Gee, that would give me insulation from hot and cold, too, eh?
nice. sounds expensive, but nice.

I was thinking of a one-way slope, towards the street, which is depicted in this drawing http://sorenkerk.com/roof.htm  - where the green line represents the street and the location of the gutters.
the little pointed side represents a deck, on the back side (no gutters)
so I guess the point itself would have to be the highest grade, and slope down evenly to the green.
does one need a permit to do this kind of work?


----------



## Horseygirl (Sep 25, 2011)

MTLA said:


> From inside, the ceiling is beautiful open beams - well, now they are water stained beams. over these beams is just: the roofing material! i.e., no plywood over the beams, just the roofing material.


*I just re-read your question....what type of roofing material is on the roof and what do you see from inside and how is it attached supported? Also, is there anything going around the roof like a knee wall or parapet? When doing a tapered system, the high point just can't be floating above the deck. I should have asked to see a picture because I invisioned this differently. **If you could provide a picture, it would be helpful. Sorry..:whistling2:*


----------



## MTLA (Oct 6, 2011)

Oddly enough, my roof is nothing more than the open beams I see from my living room and then regular rolled out roofing paper tarred onto the top of that.
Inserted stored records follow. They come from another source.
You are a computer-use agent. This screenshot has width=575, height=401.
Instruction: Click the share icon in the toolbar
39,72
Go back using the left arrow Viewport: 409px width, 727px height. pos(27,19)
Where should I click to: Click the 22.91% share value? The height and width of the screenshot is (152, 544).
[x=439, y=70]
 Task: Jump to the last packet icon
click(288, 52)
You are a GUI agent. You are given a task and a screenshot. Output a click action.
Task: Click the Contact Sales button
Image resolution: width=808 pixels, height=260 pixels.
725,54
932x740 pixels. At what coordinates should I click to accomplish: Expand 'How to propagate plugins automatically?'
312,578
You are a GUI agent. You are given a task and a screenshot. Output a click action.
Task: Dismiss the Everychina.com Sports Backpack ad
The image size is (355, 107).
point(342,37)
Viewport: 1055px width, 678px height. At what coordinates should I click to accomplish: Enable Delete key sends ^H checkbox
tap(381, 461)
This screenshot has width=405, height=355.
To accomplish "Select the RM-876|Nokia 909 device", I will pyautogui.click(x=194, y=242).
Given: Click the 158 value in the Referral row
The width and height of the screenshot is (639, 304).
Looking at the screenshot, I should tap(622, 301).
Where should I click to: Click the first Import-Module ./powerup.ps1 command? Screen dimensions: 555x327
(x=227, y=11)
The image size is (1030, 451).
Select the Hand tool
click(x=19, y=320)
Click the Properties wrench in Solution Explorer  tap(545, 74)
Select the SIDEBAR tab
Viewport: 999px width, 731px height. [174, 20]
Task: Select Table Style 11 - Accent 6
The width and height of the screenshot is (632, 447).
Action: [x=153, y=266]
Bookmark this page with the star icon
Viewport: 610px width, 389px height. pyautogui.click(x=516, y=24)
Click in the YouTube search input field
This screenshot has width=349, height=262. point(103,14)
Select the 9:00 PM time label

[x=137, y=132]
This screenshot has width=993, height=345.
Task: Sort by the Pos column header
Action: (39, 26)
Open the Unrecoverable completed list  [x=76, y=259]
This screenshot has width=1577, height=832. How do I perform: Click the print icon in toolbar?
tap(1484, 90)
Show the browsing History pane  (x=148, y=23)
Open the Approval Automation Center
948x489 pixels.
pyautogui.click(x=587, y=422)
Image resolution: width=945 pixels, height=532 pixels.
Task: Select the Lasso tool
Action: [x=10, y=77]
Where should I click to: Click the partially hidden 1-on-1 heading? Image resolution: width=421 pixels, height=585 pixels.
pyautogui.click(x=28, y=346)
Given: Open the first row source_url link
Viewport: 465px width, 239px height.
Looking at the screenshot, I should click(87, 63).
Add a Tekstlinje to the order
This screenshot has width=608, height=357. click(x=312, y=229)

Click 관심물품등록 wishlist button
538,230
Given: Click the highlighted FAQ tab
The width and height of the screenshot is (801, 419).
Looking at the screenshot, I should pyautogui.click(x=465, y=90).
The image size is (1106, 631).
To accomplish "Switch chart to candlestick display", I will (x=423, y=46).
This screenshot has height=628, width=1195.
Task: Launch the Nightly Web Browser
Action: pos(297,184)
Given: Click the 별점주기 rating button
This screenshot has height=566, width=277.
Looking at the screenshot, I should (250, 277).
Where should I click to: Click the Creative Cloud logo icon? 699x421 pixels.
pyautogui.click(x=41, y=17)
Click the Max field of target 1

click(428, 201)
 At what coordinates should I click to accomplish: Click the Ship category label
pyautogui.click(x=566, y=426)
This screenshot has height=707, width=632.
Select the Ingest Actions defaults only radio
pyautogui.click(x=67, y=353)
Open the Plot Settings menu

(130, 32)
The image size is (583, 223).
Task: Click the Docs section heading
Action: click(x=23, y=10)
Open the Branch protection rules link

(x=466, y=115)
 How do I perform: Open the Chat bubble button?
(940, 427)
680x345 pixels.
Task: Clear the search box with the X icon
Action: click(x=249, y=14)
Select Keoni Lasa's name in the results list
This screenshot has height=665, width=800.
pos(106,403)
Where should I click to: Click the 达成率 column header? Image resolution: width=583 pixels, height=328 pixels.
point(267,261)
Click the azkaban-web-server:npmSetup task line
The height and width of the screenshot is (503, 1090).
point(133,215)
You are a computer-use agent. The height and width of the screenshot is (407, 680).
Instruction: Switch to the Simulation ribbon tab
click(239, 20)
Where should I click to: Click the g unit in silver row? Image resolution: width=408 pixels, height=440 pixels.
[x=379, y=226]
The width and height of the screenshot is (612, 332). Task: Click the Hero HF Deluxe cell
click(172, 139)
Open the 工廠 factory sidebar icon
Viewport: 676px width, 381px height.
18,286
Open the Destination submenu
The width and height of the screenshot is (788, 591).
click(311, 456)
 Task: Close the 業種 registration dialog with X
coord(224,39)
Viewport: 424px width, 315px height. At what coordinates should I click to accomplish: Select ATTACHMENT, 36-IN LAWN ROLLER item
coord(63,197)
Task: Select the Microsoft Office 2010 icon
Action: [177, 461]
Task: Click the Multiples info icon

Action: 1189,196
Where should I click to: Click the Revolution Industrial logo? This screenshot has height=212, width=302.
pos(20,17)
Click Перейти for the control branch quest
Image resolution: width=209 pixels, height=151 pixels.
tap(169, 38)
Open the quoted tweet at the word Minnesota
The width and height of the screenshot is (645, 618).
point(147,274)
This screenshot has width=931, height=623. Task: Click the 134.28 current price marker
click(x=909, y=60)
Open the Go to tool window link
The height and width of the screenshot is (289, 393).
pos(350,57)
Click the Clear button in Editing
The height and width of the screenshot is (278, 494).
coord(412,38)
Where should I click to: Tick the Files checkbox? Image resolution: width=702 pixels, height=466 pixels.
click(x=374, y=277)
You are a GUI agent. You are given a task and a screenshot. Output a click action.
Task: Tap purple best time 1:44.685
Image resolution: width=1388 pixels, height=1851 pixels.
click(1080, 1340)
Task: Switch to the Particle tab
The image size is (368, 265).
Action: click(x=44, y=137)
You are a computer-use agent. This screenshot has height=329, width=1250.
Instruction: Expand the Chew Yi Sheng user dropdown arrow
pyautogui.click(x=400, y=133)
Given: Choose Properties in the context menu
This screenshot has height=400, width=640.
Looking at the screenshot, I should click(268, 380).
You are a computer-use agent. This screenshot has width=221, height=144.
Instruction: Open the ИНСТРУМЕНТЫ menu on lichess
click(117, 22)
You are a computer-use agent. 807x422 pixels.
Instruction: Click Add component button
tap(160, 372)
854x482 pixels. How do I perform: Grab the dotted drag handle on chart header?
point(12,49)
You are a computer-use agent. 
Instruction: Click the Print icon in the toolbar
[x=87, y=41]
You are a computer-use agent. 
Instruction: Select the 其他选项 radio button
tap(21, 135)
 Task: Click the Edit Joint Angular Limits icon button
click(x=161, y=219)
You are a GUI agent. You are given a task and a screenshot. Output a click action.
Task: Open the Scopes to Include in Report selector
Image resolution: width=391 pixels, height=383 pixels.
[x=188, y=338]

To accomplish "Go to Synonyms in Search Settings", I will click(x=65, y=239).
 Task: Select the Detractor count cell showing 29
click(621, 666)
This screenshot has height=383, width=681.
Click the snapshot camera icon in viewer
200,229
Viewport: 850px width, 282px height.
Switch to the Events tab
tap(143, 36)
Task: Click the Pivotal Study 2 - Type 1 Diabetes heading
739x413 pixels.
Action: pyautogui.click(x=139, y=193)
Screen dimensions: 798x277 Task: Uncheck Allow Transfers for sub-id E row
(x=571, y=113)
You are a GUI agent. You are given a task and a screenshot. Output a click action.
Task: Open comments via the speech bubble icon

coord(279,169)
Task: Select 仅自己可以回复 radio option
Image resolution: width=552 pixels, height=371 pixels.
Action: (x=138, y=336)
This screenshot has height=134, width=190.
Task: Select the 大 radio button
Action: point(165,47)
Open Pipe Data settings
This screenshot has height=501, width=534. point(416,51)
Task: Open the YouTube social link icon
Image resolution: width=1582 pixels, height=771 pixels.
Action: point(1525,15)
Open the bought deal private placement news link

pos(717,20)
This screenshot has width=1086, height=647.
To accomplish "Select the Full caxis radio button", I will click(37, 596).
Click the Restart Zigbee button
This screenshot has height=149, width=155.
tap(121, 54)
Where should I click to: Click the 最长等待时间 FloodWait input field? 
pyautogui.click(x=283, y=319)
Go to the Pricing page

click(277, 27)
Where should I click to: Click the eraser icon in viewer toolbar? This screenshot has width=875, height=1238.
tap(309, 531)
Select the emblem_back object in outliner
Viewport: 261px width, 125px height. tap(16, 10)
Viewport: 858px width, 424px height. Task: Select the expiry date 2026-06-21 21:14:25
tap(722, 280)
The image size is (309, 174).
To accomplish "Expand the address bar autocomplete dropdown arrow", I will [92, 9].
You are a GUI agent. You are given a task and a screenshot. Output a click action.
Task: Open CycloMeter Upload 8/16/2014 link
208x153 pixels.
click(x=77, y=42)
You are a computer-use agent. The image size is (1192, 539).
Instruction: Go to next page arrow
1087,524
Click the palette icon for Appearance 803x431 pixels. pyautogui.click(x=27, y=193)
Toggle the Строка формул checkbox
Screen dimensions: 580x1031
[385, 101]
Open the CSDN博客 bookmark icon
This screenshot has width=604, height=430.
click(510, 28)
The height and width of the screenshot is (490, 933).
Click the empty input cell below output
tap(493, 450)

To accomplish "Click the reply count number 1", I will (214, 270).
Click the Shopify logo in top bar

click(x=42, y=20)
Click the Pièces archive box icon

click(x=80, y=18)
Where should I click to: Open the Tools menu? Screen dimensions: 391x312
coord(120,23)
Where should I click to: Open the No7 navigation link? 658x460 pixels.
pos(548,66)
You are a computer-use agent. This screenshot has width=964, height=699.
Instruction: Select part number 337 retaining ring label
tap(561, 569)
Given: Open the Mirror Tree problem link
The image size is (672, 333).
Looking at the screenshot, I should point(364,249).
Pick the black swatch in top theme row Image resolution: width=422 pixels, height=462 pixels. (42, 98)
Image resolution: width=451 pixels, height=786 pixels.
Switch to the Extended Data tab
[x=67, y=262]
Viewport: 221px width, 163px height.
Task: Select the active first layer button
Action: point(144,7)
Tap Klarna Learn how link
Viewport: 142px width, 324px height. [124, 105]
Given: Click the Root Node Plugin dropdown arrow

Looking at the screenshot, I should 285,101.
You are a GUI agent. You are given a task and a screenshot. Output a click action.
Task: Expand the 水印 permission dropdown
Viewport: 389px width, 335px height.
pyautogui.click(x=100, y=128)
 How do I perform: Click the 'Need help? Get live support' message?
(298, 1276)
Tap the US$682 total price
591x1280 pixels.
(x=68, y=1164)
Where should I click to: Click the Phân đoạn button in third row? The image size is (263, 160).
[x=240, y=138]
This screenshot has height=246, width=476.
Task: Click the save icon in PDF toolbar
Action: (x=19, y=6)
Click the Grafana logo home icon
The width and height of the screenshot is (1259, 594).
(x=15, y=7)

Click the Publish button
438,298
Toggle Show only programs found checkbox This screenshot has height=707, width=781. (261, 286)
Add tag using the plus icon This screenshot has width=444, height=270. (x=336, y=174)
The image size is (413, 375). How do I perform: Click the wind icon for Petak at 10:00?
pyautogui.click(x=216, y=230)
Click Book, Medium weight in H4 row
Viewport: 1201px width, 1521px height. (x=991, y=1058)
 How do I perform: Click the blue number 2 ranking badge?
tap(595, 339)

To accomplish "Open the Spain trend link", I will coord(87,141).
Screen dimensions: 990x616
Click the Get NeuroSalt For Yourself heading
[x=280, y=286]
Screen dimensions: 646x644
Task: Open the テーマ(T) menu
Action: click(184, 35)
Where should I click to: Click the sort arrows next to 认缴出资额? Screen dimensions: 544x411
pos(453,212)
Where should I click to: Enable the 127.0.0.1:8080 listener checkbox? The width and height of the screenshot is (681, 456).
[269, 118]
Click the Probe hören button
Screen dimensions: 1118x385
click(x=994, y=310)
No plywood!
no parapet - it just ends with flashing.
look at same link - now it has a picture of the front - can you make it out?
you can see a little "overhang" in the front there.
the deck is just a larger overhang - 10' at the "point" and more like 4' at the two ends.
Make sense?


----------



## MTLA (Oct 6, 2011)

*carpentry work nearly done*

laid down 2x4s, 16" apart, lengthwise
perpendicular-ly, shimmed up with 2X6, ripped from 6" to 1"

now it's time for the inspector.

Going to ask him about what insulation on this flat roof - but any recommendations here? That pink stuff? it would just lie down and "float" on the 2x4s. Is that the way to go?


----------